Je ne sais pas si vous avez eu un jour l'occasion de voir de film Les
Aventures du baron de Münchhausen de
Terry Gilliam (1988). Je l'ai vu à sa sortie et il m'a profondément marqué. Sans que cela me tourmente non plus, je me suis toujours demandé ce que valait le récit original. L'abcès est aujourd'hui crevé.
Gottfried August Bürger a écrit de nombreuses et courtes histoires qui s'enchainent ici très rapidement. C'est en fait son héros lui-même qui raconte ses pérégrinations à une assemblée probablement ébahie. Car il faut bien l'avouer, on est dans le farfelu le plus pur (pourquoi croyez-vous que j'avais aimé le film ?). On a affaire à un mélange de précurseur de l'Imaginaire et d'un loufoque à la
Tex Avery plongé dans un décor historique du 17ème siècle et raconté avec le plus grand sérieux, genre pince sans rire curieusement très angle saxon.

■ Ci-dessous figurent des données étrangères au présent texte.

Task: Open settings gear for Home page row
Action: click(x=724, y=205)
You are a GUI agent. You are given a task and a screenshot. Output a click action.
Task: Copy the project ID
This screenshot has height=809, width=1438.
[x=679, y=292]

Des lièvres avec quatre pattes au ventre et quatre autres sur le dos, des notes de musique qui givrent dans un cor sous l'effet du froid et ne se font entendre qu'une fois réchauffé près de la cheminée, un voyage dans le ventre d'un énorme poisson (un classique) ou au centre de la terre, des périples sur la lune où l'on se bat avec des tiges d'asperge et des champignons, et même une équipe d'ancêtres des super-héros (un rapide, un costaud, un oeil de faucon…).

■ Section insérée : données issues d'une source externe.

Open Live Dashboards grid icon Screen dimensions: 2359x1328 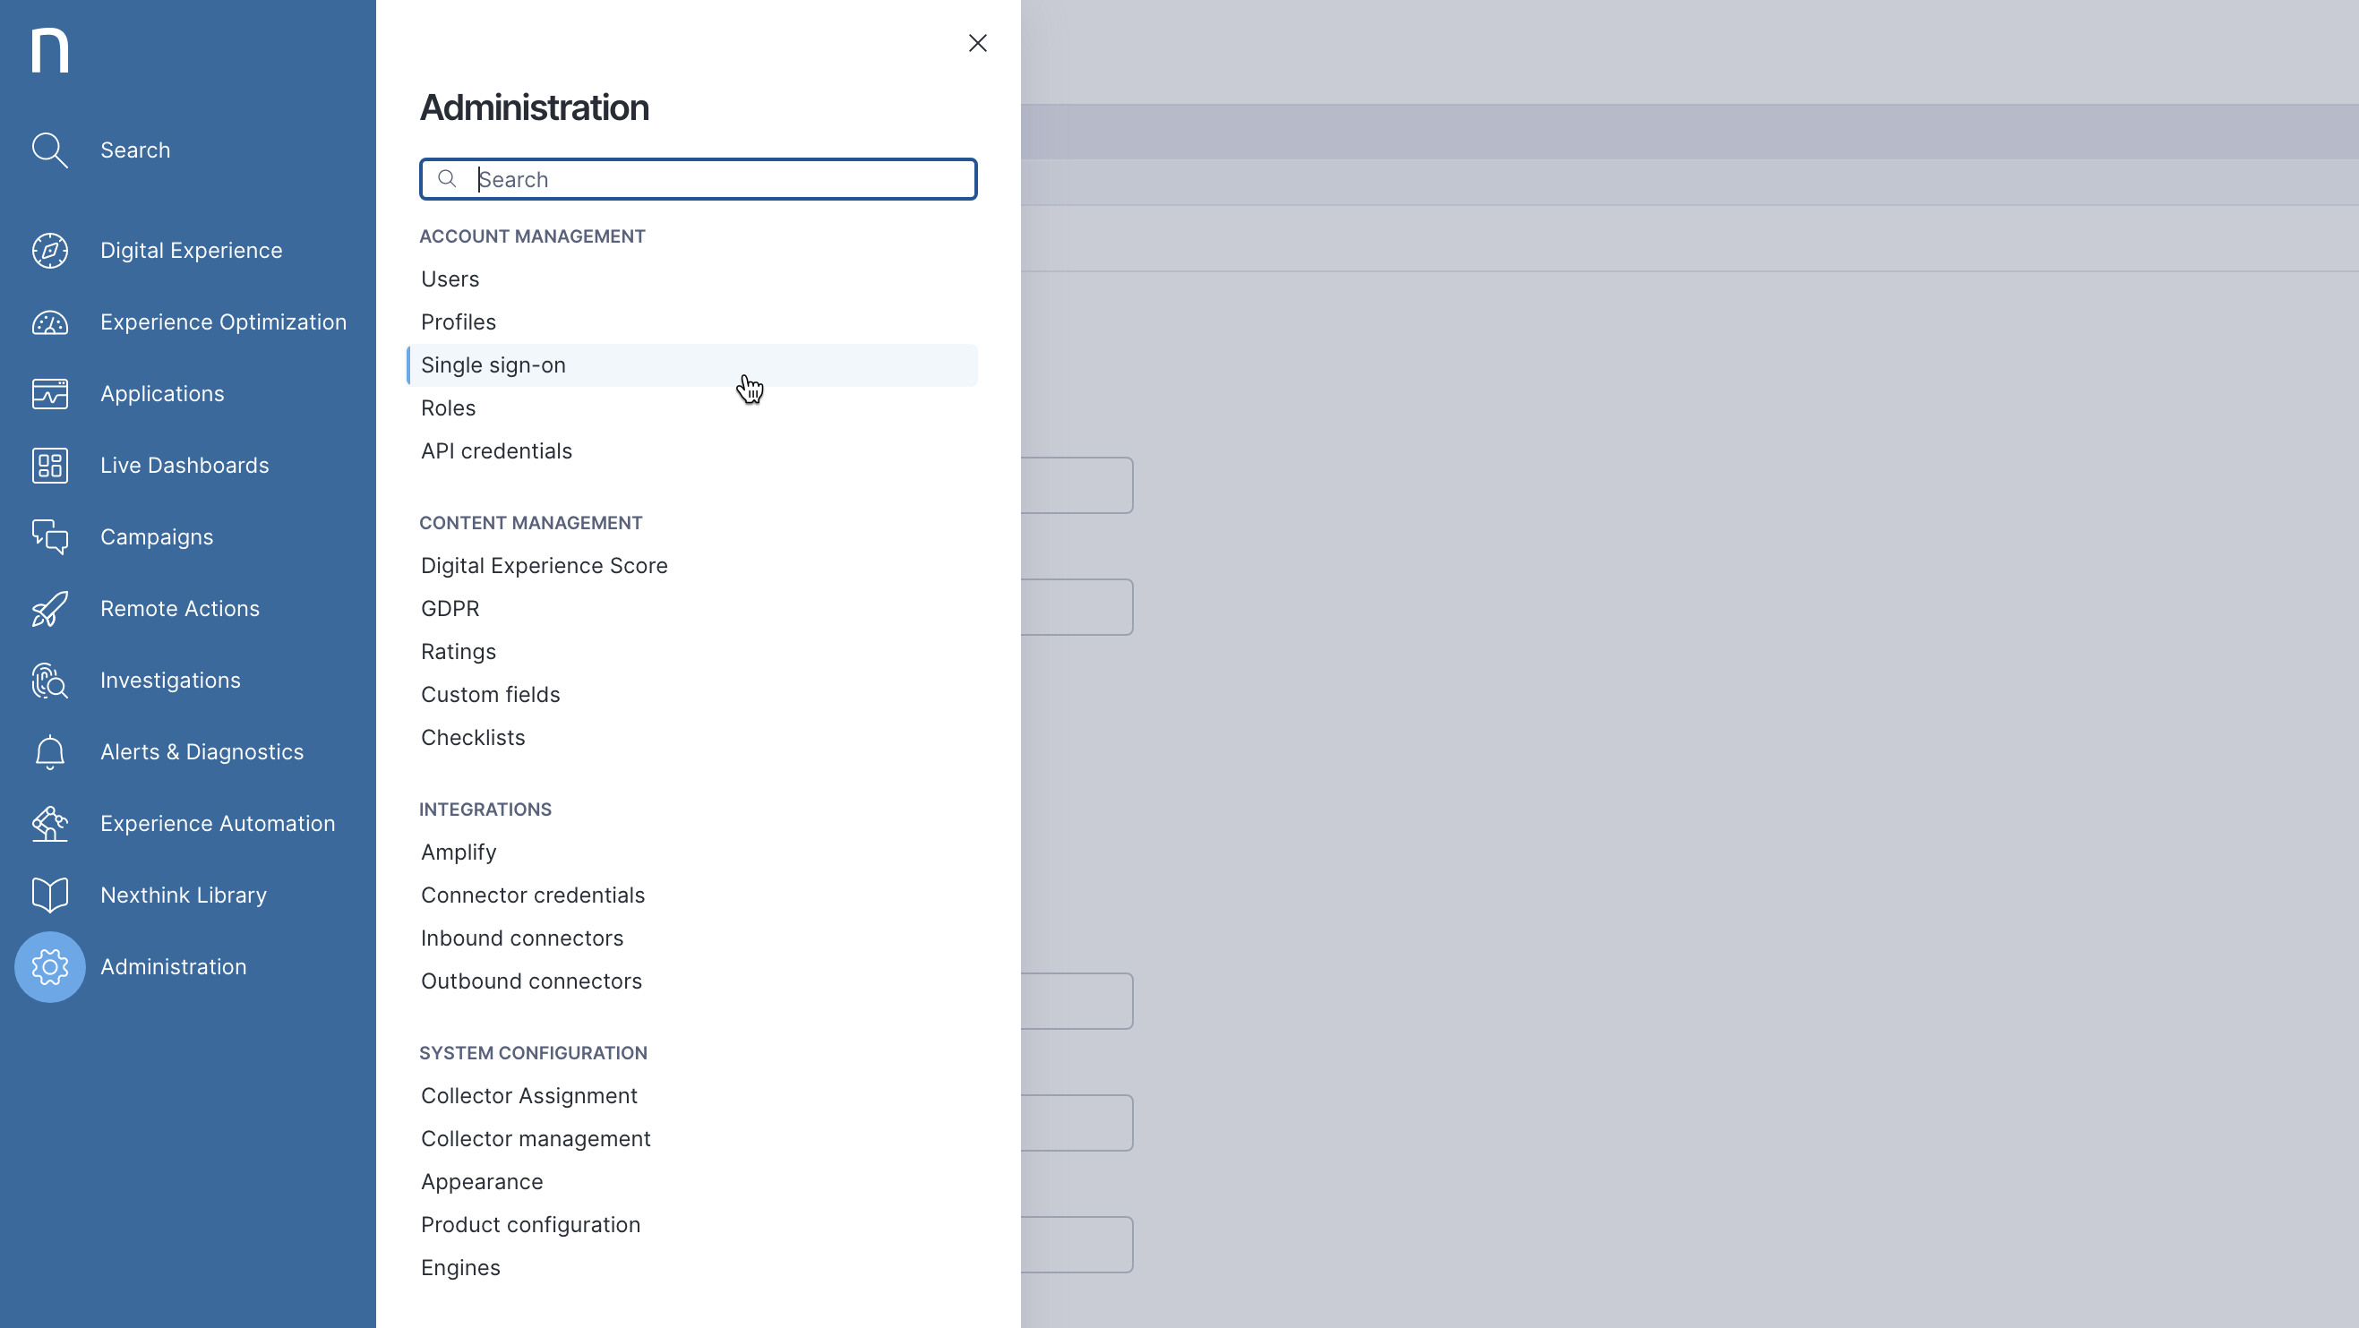point(49,465)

La satire pointe son nez de temps en temps, comme quand le baron se fait dépouiller de sa fortune « dont la millième partie eût suffi à acheter à Rome une indulgence plénière pour toute la compagnie et ses descendants et arrière descendants » (Bürger était-il protestant ?).
Mais on trouve aussi des éléments qui peuvent choquer de nos jours. Ainsi de l'antisémitisme : « j'appris plus tard que le drôle était un infâme juif, qui entassait ses fruits et ses céréales dans son grenier, jusqu'au moment où leur rareté excessive lui permettait de les vendre à des prix exorbitants ».
Et un goût immodéré pour le carnage de chasse genre Buffalo Bill, ici il trucide des centaines d'ours blancs : « Quand je les vis tous étendus morts autour de moi, je me sentis aussi fier que Samson après la défaite des Philistins ».
A travers les voyages de Münchhausen, on retrouve le contexte historique contemporain de l'auteur : comme pendant la guerre de sept ans, la Prusse et l'Angleterre sont alliées contre la France, et la guerre entre Russie et Turcs est intermittente. Cela donne un cadre reconnaissable sans qu'à aucun moment on ne puisse vraiment reconnaître une date ou un événement.
Ces histoires délirantes – quoiqu'en dise monsieur le baron – valent le coup d'oeil sans être indispensable. Mais si vous vous lancez dans la lecture, un conseil : choisissez comme moi une version avec les nombreuses illustrations de Gustave Doré incluses. Elles comptent pour la moitié de la saveur.